A Hungarian minister has admitted that significant changes are required to make the country’s universities sustainable.
Speaking on national television at the end of last month, László Palkovics, minister for higher education, noted that the Ministry of Human Capacities had identified systemic problems in 2013, and that attempts were made to address them in the higher education strategy the following year.
Now, in order to raise standards and tackle the issue of inadequate student numbers, the ministry had established joint working groups representing universities and students to identify what needs to be done. The results of their findings are likely to be finalised this month.
Mr Palkovics also mentioned some of the structural changes he had in mind, notably the creation of an independent veterinary university and a separate faculty of forestry at Sopron University, as well as the relocation of Budapest Corvinus University’s horticultural and food industry faculties to Szent István University.
In a separate development, Zoltán Balog, the minister of human capacities, has announced plans for the country to launch its own Erasmus programme enabling exchanges between Hungarian students in Hungary and abroad.

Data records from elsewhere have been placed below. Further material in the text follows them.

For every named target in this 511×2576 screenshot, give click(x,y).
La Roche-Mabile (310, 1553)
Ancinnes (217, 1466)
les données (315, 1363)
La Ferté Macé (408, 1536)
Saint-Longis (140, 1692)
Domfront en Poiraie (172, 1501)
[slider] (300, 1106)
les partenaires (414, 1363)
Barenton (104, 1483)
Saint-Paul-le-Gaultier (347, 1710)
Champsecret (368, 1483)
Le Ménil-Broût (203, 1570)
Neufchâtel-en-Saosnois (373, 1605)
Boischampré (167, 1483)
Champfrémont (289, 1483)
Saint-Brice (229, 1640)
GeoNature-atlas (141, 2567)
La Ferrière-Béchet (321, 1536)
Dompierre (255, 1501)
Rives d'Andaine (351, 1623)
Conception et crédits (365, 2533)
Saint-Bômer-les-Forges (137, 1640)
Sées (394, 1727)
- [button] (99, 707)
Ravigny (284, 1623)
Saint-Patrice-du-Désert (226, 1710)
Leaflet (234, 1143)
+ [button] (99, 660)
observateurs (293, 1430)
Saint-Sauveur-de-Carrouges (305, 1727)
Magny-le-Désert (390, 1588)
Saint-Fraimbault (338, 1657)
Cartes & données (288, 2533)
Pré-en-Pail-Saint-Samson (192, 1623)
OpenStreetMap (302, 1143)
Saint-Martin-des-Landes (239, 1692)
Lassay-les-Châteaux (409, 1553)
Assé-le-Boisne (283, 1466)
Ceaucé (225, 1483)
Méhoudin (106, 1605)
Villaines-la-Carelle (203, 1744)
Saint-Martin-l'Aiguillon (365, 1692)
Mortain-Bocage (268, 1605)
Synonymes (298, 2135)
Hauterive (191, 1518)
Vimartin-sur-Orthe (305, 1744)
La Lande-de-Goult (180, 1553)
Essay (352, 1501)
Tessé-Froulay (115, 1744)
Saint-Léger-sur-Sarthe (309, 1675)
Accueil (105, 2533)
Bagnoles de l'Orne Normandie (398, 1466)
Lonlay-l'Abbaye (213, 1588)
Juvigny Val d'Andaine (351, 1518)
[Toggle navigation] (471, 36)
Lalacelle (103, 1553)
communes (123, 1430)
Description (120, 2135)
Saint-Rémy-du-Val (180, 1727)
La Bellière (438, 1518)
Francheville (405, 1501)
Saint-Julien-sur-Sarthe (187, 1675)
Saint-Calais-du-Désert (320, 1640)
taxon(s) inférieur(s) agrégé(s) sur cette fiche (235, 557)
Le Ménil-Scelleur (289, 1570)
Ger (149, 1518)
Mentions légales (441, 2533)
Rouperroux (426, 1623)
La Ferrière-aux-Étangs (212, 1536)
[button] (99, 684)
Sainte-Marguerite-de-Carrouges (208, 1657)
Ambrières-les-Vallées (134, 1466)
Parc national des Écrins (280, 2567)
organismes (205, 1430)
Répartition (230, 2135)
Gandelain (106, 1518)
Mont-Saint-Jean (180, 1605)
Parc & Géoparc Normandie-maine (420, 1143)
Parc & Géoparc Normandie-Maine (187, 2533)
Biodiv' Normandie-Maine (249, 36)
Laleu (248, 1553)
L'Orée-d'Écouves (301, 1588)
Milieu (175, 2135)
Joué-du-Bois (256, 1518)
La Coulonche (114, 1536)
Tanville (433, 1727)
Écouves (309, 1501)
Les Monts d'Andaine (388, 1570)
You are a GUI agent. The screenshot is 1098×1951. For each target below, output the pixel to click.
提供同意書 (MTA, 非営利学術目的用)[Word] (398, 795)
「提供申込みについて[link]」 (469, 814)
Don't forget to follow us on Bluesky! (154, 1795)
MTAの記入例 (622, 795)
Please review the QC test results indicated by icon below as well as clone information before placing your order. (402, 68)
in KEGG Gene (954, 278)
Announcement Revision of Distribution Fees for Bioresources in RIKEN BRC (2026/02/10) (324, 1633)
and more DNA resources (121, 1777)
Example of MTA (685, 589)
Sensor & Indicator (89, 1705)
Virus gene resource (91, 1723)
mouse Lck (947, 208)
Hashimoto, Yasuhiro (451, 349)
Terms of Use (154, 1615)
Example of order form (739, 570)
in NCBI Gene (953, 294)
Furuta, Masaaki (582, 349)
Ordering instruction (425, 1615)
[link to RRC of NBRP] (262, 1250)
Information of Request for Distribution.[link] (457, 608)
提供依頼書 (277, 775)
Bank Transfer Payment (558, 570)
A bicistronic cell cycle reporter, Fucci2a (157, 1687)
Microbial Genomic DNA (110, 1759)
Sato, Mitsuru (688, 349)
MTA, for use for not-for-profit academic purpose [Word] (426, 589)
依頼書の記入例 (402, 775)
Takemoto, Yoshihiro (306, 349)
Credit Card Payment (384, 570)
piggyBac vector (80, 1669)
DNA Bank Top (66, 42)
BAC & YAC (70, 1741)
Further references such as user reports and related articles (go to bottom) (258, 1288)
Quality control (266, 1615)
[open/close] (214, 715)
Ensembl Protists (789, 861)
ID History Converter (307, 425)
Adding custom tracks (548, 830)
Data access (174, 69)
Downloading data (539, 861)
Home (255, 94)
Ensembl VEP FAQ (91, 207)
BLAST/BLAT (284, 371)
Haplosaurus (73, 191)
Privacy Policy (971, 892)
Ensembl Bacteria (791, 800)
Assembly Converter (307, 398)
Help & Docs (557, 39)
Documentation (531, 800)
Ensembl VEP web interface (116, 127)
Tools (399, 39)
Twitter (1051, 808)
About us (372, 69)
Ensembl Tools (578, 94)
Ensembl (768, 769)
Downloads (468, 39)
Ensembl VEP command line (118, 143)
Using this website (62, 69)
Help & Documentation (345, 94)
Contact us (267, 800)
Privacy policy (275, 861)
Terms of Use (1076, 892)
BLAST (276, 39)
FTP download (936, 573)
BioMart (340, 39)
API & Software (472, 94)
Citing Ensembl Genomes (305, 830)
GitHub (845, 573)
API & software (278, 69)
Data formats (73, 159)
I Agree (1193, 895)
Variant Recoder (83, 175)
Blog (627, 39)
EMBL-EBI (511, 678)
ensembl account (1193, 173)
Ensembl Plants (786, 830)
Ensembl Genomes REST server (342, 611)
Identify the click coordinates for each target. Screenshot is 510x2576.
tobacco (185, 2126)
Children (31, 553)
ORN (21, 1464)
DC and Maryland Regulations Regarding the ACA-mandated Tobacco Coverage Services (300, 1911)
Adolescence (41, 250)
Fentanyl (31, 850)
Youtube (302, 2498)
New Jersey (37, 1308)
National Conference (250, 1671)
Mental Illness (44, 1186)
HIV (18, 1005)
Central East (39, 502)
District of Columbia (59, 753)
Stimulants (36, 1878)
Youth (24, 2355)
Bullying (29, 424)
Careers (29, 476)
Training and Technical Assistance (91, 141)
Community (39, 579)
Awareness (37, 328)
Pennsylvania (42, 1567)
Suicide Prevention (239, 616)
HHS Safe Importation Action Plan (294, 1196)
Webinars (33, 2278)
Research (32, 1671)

The detailed programme, due to be drawn up by September, should triple the number of Hungarian students studying abroad, enable academics to teach abroad while retaining their Hungarian salaries and remove the 5,000 limit on ethnic Hungarians from other countries studying in Hungary. It will become easier, for example, for ethnic Hungarians from Romania to enrol on master’s courses even if there are delays in their obtaining the necessary degree certificates.
The longer-term plan is to accredit Hungarian-language courses in all relevant areas of economics and social science at every university in neighbouring countries which offers tuition in Hungarian. Hungarian academics could play a central role in this process. From February 2016, therefore 25 to 30 of them will start working at universities abroad in disciplines which currently lack accreditation.